* Problem to solve
Reproduce the opening lines of the listing below exactly, stopping after the line that contains "Passivos/Ativos: entenda esse" and leaving out any pictures.

——

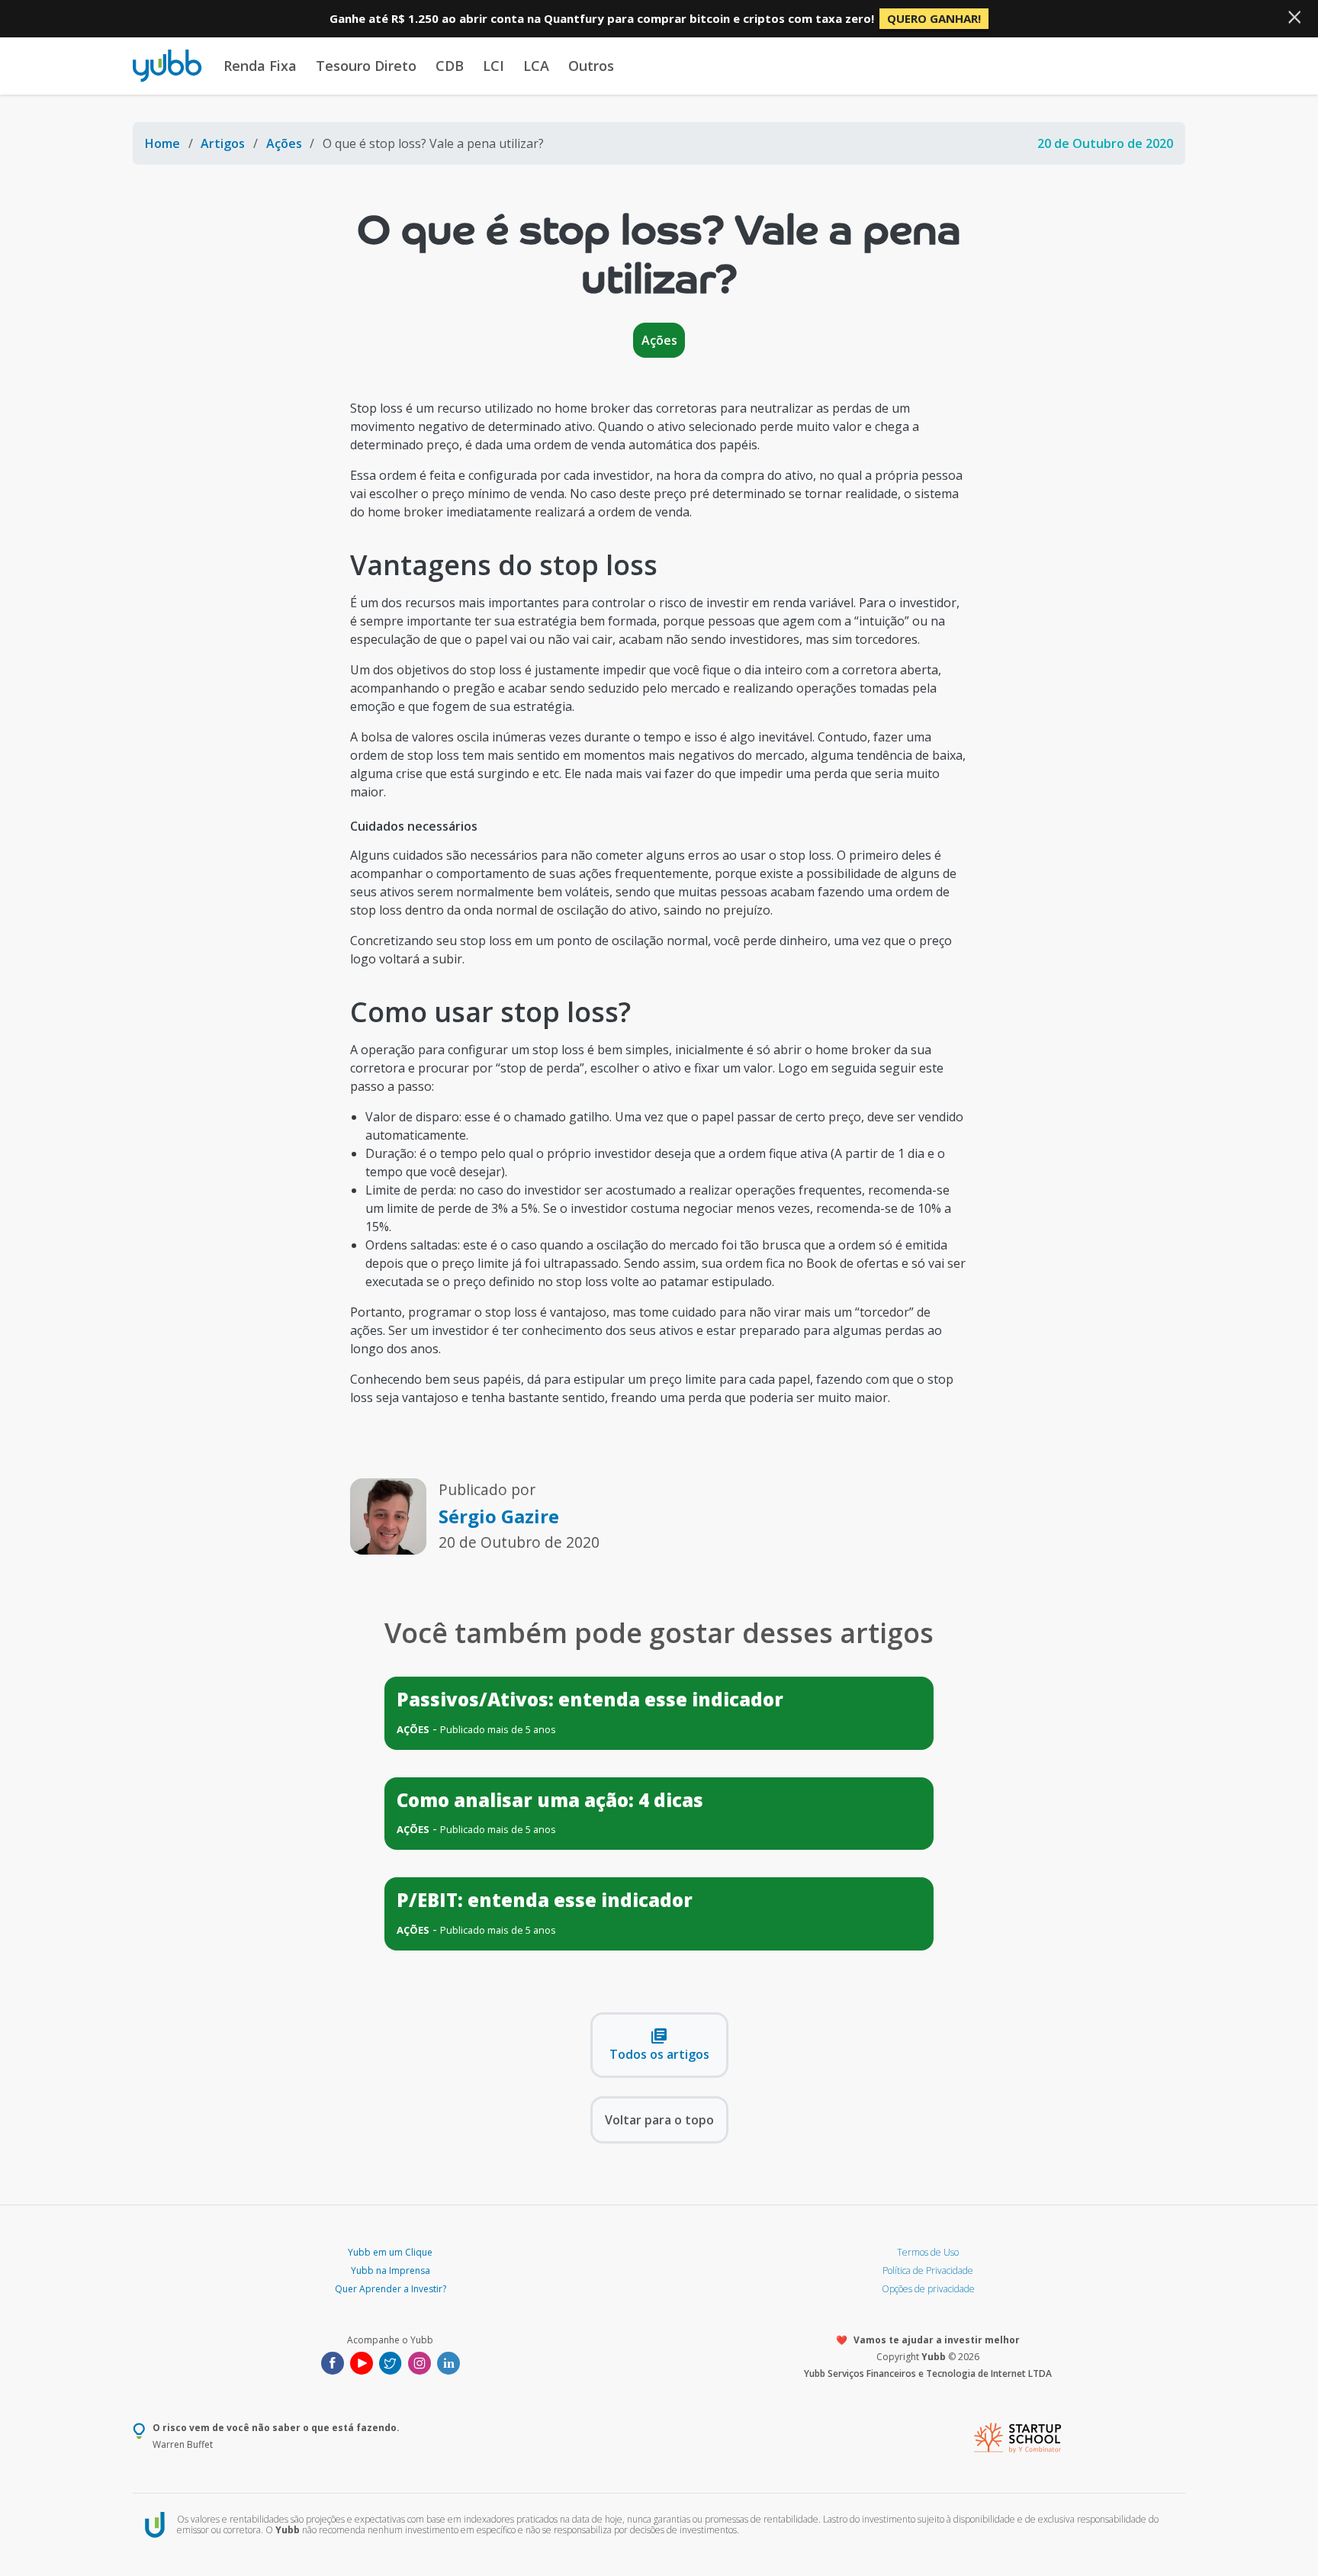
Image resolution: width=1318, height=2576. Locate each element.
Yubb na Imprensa (390, 2270)
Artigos (223, 143)
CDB (450, 65)
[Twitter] (390, 2361)
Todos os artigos (659, 2045)
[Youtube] (361, 2361)
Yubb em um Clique (390, 2252)
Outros (591, 65)
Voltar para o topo (659, 2119)
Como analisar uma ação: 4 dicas (550, 1799)
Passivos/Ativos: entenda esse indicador (590, 1699)
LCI (493, 65)
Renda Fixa (260, 65)
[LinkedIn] (448, 2361)
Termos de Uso (928, 2252)
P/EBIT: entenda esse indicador (545, 1899)
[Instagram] (419, 2361)
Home (162, 143)
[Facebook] (332, 2361)
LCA (536, 65)
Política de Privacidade (927, 2270)
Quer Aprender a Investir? (390, 2288)
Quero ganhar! (934, 18)
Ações (284, 143)
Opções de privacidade (928, 2288)
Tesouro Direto (366, 65)
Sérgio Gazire (499, 1516)
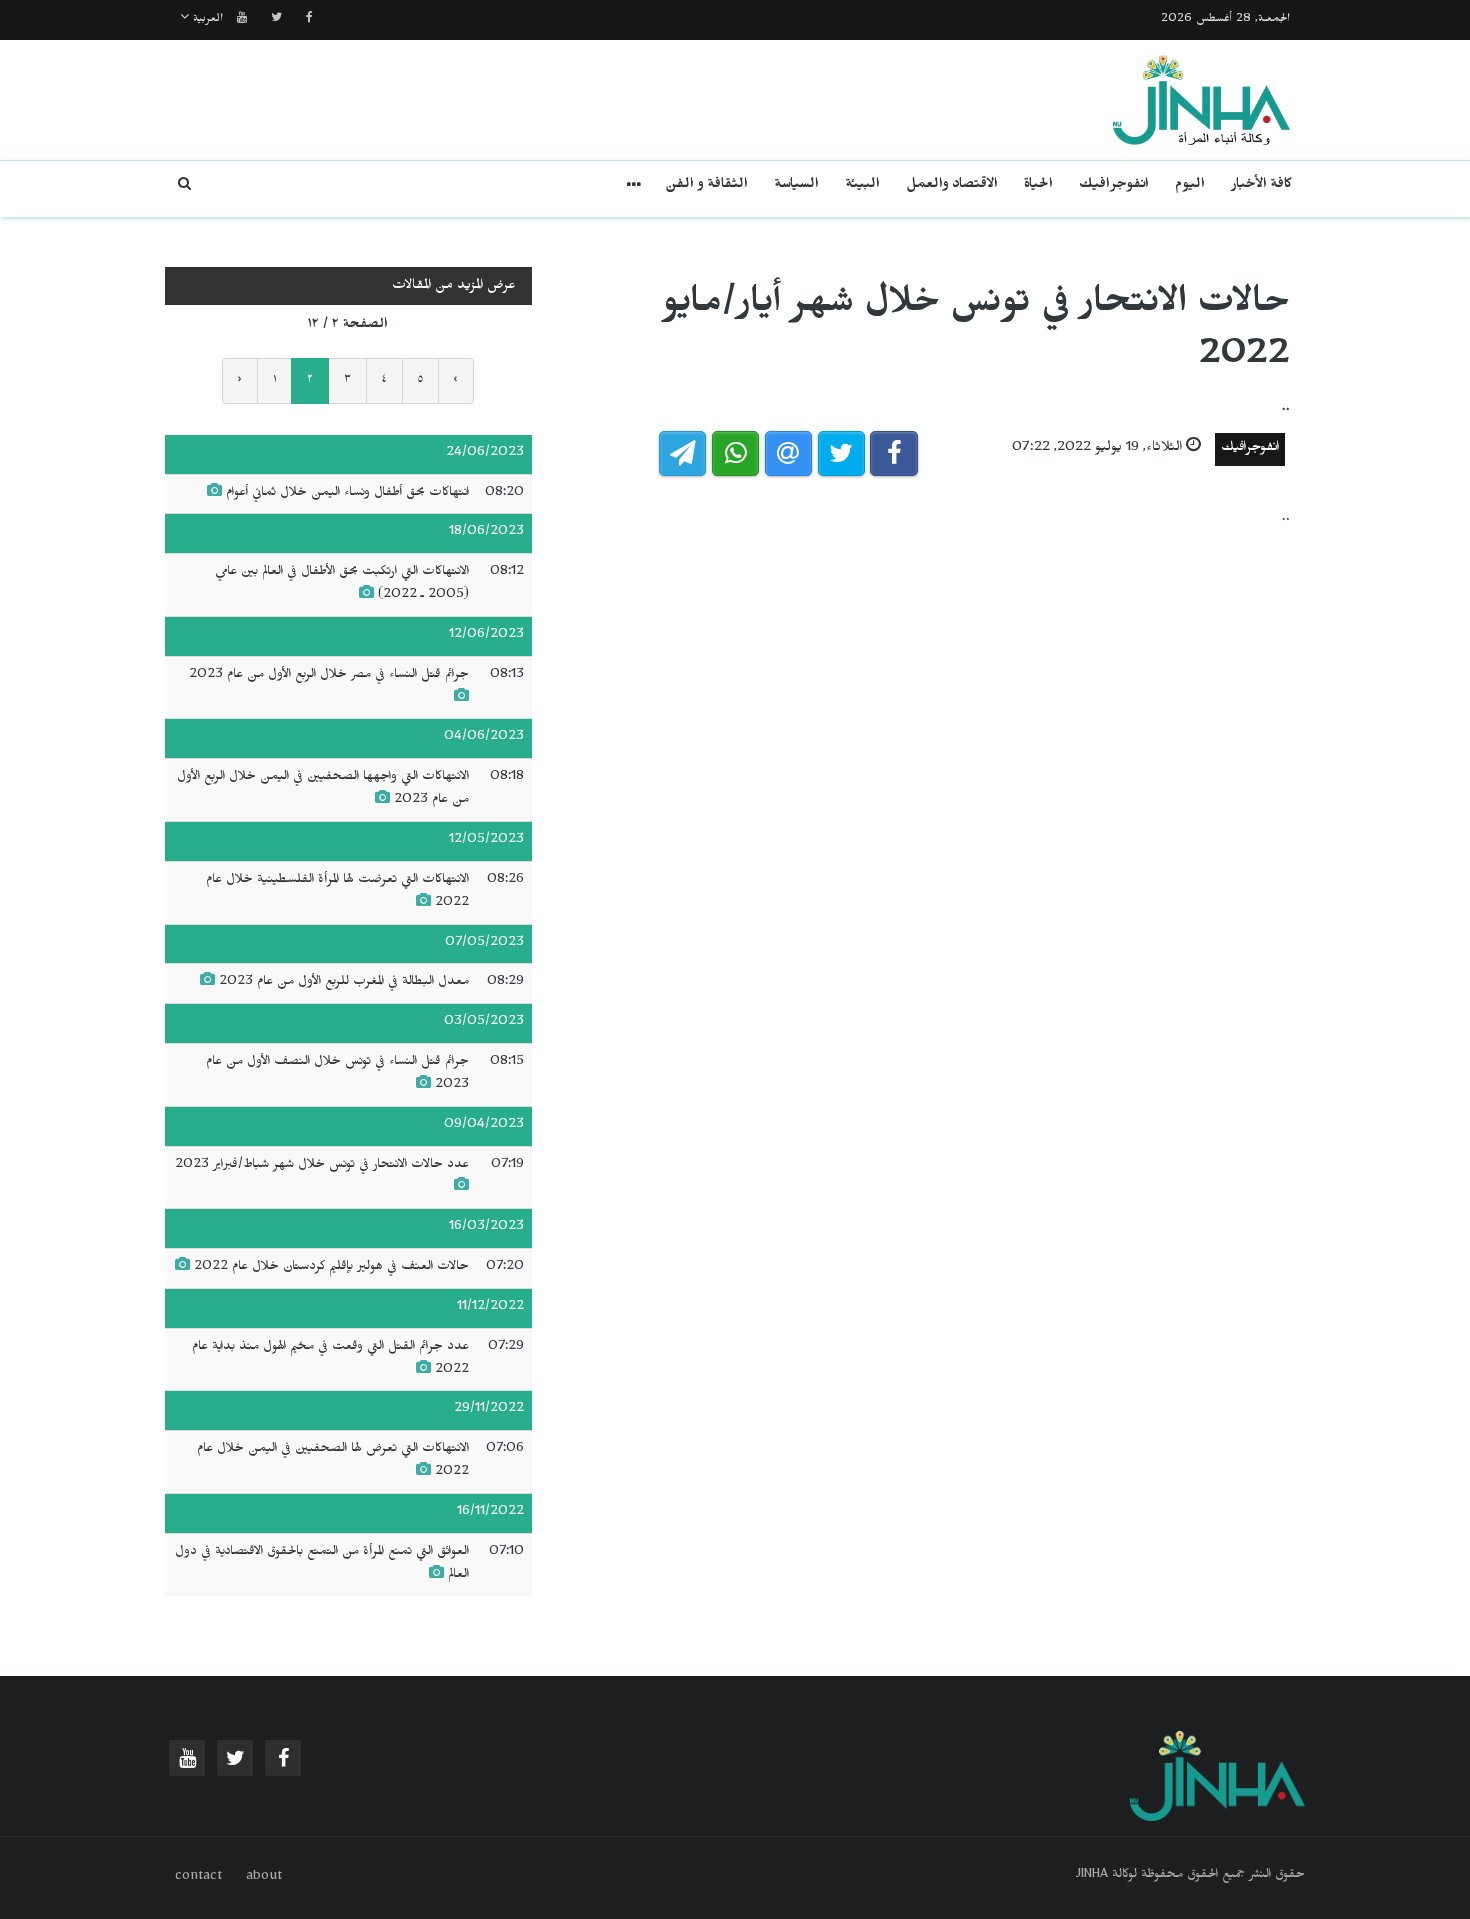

——

* Completed task
Image resolution: width=1318, height=2576. Locate each element.
Yubb na Imprensa (390, 2270)
Artigos (223, 143)
CDB (450, 65)
[Twitter] (390, 2361)
Todos os artigos (659, 2045)
[Youtube] (361, 2361)
Yubb em um Clique (390, 2252)
Outros (591, 65)
Voltar para o topo (659, 2119)
Como analisar uma ação: 4 dicas (550, 1799)
Passivos/Ativos: entenda esse indicador (590, 1699)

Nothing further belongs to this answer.